[[ Data extract open ]]

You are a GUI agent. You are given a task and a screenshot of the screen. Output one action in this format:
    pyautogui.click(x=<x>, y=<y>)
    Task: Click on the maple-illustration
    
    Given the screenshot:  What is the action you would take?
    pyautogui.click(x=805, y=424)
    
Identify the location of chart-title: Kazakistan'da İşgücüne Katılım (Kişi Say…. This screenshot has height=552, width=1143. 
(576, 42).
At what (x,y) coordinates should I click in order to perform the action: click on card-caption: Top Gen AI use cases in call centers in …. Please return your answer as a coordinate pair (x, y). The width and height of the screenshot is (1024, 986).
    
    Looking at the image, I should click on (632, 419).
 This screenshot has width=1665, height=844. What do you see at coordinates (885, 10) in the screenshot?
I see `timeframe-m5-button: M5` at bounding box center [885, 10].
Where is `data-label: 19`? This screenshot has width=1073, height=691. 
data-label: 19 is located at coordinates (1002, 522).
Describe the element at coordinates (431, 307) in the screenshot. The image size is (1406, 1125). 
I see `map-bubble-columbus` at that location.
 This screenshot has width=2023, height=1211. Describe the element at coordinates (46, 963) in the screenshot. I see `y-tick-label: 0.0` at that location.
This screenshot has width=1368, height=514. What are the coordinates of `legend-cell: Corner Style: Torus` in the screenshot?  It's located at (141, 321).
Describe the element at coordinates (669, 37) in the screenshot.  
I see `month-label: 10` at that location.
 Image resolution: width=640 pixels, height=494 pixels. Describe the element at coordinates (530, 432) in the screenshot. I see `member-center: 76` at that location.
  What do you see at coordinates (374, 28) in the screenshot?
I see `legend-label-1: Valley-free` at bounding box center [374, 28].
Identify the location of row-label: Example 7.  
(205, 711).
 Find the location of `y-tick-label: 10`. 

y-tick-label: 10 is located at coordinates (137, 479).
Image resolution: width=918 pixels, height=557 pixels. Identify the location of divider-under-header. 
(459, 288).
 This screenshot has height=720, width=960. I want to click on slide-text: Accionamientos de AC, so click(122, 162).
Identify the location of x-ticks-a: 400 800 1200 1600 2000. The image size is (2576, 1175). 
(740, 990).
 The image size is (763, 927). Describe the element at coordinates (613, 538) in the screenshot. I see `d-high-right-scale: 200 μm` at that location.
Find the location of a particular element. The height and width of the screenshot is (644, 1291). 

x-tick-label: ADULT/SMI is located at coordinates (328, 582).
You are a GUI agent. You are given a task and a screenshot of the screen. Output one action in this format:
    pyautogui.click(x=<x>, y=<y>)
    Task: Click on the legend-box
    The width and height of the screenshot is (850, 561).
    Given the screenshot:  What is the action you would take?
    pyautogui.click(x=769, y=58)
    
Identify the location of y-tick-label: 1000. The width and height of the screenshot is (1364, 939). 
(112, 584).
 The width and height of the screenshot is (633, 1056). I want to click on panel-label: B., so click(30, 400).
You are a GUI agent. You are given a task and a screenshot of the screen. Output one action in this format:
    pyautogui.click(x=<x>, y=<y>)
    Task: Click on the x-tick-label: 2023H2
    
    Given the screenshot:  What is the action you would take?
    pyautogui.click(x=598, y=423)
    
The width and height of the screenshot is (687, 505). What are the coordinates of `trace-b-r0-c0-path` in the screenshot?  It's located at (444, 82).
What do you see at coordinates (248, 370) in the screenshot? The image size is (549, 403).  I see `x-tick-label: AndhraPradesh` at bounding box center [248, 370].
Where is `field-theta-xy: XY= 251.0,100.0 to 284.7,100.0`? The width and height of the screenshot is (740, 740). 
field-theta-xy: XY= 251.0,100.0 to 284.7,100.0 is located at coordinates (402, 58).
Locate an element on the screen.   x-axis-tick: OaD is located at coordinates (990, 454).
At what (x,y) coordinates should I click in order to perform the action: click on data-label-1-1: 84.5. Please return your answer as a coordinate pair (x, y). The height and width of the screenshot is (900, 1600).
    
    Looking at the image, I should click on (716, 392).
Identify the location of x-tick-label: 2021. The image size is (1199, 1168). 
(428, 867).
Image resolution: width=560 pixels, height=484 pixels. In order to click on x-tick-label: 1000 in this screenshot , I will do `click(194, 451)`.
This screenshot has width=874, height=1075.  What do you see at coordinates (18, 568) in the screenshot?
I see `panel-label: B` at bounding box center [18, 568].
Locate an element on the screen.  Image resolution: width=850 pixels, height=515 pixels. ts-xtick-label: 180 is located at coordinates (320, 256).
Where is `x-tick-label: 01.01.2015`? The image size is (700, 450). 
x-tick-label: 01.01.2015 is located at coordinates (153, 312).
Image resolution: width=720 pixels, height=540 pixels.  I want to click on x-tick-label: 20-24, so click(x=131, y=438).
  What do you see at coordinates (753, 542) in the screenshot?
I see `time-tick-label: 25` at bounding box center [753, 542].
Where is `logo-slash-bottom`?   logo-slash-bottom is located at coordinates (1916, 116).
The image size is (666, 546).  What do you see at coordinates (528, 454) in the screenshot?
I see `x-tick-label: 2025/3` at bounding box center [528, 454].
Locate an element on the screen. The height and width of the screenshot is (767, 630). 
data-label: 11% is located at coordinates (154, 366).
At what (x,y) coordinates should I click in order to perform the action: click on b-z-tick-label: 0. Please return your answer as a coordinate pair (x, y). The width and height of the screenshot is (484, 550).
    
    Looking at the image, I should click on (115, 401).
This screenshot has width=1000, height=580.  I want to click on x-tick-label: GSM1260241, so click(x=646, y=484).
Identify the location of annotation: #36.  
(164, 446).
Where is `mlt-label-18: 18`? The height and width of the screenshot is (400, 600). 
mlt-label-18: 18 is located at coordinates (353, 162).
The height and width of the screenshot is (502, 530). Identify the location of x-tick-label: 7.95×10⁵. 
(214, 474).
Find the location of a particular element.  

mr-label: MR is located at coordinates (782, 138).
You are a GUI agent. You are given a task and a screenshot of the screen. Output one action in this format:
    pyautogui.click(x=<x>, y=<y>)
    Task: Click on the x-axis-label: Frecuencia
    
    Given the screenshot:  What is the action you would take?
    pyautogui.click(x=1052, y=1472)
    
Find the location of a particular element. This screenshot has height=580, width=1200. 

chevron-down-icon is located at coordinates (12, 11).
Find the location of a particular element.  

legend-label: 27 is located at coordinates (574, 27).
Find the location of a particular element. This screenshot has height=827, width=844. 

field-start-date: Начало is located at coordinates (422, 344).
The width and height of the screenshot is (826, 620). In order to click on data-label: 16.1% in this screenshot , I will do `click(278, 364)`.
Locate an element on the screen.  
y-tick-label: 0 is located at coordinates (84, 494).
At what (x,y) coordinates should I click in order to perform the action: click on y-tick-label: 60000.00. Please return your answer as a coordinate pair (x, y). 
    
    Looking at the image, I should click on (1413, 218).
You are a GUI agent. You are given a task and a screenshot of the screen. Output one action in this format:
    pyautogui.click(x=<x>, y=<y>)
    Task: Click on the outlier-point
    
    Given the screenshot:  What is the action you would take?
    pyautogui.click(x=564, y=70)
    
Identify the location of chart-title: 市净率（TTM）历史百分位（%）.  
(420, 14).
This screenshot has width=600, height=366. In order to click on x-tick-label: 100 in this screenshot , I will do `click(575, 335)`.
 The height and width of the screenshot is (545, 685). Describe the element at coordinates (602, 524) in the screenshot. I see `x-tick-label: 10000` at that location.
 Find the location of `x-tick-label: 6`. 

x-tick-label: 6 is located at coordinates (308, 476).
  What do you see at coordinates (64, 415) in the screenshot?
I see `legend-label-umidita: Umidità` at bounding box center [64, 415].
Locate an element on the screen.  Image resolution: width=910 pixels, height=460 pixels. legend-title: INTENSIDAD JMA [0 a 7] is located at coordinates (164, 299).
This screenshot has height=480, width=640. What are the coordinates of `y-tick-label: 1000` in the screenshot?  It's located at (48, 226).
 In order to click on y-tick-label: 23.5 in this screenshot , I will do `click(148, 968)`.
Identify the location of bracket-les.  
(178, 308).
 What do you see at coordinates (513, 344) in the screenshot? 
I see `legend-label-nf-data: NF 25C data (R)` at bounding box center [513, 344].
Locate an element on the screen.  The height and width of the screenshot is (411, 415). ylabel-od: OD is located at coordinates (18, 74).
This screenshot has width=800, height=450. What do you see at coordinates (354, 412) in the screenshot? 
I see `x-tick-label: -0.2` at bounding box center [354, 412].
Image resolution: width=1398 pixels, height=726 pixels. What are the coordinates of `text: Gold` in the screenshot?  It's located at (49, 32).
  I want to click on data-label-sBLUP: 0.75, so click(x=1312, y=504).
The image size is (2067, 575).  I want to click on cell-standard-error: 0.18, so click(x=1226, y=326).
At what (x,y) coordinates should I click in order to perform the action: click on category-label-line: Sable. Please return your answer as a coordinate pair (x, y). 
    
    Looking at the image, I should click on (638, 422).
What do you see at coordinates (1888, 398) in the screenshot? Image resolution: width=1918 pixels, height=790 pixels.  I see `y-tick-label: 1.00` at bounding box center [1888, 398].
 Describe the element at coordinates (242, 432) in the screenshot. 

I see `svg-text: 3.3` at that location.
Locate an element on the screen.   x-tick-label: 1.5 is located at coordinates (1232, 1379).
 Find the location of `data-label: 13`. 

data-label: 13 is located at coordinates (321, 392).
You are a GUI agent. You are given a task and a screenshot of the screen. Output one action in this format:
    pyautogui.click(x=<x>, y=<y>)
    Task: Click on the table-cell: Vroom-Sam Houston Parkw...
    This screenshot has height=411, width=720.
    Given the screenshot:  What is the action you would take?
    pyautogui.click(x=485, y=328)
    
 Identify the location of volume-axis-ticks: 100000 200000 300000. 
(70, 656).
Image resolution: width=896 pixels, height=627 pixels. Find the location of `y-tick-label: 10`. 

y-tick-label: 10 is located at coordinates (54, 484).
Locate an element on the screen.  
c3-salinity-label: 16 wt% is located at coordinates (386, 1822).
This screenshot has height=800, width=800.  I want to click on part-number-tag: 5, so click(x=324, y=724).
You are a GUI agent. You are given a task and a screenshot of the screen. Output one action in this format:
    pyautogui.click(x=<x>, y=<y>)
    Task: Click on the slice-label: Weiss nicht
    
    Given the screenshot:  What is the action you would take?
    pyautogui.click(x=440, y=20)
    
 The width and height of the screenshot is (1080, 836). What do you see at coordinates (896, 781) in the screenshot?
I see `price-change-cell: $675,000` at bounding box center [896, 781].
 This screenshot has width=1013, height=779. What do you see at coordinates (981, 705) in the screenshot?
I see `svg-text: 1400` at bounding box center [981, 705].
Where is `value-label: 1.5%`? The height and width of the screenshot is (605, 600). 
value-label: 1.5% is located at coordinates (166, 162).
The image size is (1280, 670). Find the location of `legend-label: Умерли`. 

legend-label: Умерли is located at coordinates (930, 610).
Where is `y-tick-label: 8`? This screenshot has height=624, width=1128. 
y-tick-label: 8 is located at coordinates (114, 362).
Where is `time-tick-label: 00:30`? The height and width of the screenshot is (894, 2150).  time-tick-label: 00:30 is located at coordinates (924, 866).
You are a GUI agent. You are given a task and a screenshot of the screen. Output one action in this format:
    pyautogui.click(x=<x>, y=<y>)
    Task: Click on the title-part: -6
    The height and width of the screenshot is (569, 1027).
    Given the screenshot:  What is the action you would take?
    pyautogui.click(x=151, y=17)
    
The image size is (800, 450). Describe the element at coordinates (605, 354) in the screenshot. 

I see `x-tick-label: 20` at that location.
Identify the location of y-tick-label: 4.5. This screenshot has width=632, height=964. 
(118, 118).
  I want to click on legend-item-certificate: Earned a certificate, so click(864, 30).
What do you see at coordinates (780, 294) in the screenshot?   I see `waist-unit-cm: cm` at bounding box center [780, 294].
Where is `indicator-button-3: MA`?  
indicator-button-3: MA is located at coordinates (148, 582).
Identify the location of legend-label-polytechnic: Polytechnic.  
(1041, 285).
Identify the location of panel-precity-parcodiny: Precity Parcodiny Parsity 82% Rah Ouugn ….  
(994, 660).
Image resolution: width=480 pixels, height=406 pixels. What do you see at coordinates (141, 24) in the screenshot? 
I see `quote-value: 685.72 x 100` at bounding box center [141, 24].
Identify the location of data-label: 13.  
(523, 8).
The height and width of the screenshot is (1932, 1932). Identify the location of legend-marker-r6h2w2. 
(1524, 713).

[[ Data extract closed ]]

[Your goal] Write out the entries from their very beginning through the line containing "pyautogui.click(x=805, y=424)", that line included, as a numbered list with blank lines omitted.

[Result]
1. You are a GUI agent. You are given a task and a screenshot of the screen. Output one action in this format:
2.     pyautogui.click(x=<x>, y=<y>)
3.     Task: Click on the maple-illustration
4.     Given the screenshot:  What is the action you would take?
5.     pyautogui.click(x=805, y=424)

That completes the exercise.